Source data

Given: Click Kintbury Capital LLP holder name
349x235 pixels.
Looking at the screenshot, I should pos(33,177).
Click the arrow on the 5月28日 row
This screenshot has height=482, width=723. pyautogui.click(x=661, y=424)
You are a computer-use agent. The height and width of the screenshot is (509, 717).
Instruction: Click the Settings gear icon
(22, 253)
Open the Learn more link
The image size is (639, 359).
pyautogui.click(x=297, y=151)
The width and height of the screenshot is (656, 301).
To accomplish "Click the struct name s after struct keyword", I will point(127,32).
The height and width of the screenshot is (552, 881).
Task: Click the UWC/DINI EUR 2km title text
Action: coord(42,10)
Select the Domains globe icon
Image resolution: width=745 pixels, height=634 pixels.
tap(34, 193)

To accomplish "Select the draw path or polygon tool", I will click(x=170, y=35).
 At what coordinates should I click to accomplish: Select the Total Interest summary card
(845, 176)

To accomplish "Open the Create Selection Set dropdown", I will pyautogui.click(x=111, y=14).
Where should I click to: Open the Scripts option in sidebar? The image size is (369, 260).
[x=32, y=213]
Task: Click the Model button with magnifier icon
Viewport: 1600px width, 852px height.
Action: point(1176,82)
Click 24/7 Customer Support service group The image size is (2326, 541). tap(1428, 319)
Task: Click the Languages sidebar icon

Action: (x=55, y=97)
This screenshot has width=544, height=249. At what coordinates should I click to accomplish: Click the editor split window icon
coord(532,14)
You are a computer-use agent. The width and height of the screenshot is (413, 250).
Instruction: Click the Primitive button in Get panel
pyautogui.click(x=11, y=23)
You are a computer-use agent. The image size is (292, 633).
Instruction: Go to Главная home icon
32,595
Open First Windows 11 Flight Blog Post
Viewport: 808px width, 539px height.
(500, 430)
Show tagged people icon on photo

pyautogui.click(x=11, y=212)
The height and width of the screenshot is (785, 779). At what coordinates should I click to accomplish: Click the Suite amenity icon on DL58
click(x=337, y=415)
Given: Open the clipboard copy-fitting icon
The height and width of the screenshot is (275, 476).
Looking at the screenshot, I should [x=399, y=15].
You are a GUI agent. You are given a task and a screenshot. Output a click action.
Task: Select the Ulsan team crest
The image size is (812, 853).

The task -
Retype everything in the records above from the line containing "You are a computer-use agent. The height" down to the line containing "coord(532,14)", both of those lines included, without changing a character.

Expected answer -
You are a computer-use agent. The height and width of the screenshot is (509, 717).
Instruction: Click the Settings gear icon
(22, 253)
Open the Learn more link
The image size is (639, 359).
pyautogui.click(x=297, y=151)
The width and height of the screenshot is (656, 301).
To accomplish "Click the struct name s after struct keyword", I will point(127,32).
The height and width of the screenshot is (552, 881).
Task: Click the UWC/DINI EUR 2km title text
Action: coord(42,10)
Select the Domains globe icon
Image resolution: width=745 pixels, height=634 pixels.
tap(34, 193)

To accomplish "Select the draw path or polygon tool", I will click(x=170, y=35).
 At what coordinates should I click to accomplish: Select the Total Interest summary card
(845, 176)

To accomplish "Open the Create Selection Set dropdown", I will pyautogui.click(x=111, y=14).
Where should I click to: Open the Scripts option in sidebar? The image size is (369, 260).
[x=32, y=213]
Task: Click the Model button with magnifier icon
Viewport: 1600px width, 852px height.
Action: point(1176,82)
Click 24/7 Customer Support service group The image size is (2326, 541). tap(1428, 319)
Task: Click the Languages sidebar icon

Action: (x=55, y=97)
This screenshot has width=544, height=249. At what coordinates should I click to accomplish: Click the editor split window icon
coord(532,14)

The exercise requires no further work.